La Morasse, nouvelles
préface d’Emile Zola
Paris : Marpon et Flammarion, [1889].– In-18.
 
Etude sur le journalisme
 

D’ordinaire, je me défends énergiquement contre toutes les demandes de préface qui me sont faites ; et, si j’ai succombé cette fois, la cause en est à l’aimable insistance que les secrétaires de rédaction des journaux de Paris ont mise à vouloir que je présente au public leur livre collectif. J’ai eu beau leur faire remarquer que je n’avais pas qualité pour encombrer les premières pages de ce volume, qu’un de nos grands journalistes se trouvait indiqué plutôt : ils se sont entêtés avec une obstination si flatteuse, que je me suis rendu.

Mais, en somme, je n’accepte ici que la place d’un invité de passage.
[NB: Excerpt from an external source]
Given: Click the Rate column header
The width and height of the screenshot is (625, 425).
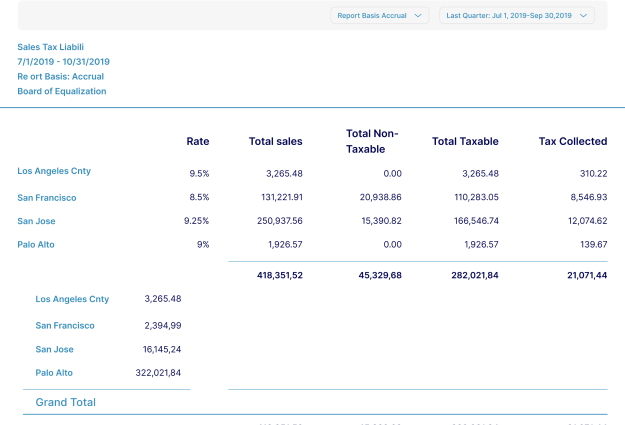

Ces messieurs ont eu l’idée heureuse de se réunir dans un dîner mensuel, pour resserrer leurs liens de confraternité ; et le présent volume est né là, du désir de se montrer littérairement la main dans la main, et de donner ainsi un témoignage durable de leur union. Ce livre n’a pas besoin de moi pour faire son chemin. Je laisse aux lecteurs le soin de l’aimer, je préfère apporter, moi aussi, mon obole, mes quelques pages à ces pages si diverses. Alors, de quoi parler, si ce n’est du journalisme, dans un recueil écrit uniquement par des journalistes ?

Ah ! cette presse, que de mal on en dit ! Il est certain que, depuis une trentaine d’année, elle évolue avec une rapidité extrême. Les changements sont complets et formidables. Il n’y a qu’à comparer les journaux des premiers temps du Second Empire, muselés, relativement rares, d’allures doctrinaires, aux journaux débordants d’aujourd’hui, lâchés en pleine liberté, roulant le flot déchaîné de l’information à outrance. Là est la formule nouvelle : l’information. C’est l’information qui, peu à peu, en s’étalant, a transformé le journalisme, tué les grands articles de discussion, tué la critique littéraire, donné chaque jour plus de place aux dépêches, aux nouvelles grandes et petites, aux procès-verbaux des reporters et des interviewers. Il s’agit d’être renseigné tout de suite. Est-ce le journal qui a éveillé dans le public cette curiosité croissante ? est-ce le public qui exige du journal cette indiscrétion de plus en plus prompte ? Le fait est qu’ils s’enfièvrent l’un l’autre, que la soif de l’un s’exaspère à mesure que l’autre s ‘efforce, dans son intérêt, de la contenter. Et c’est alors qu’on se demande, devant cette exaltation de la vie publique, s’il y a là un bien ou un mal. Beaucoup s’inquiètent. Tous les hommes de cinquante ans regrettent l’ancienne presse, plus lente et plus mesurée. Et l’on condamne la presse actuelle.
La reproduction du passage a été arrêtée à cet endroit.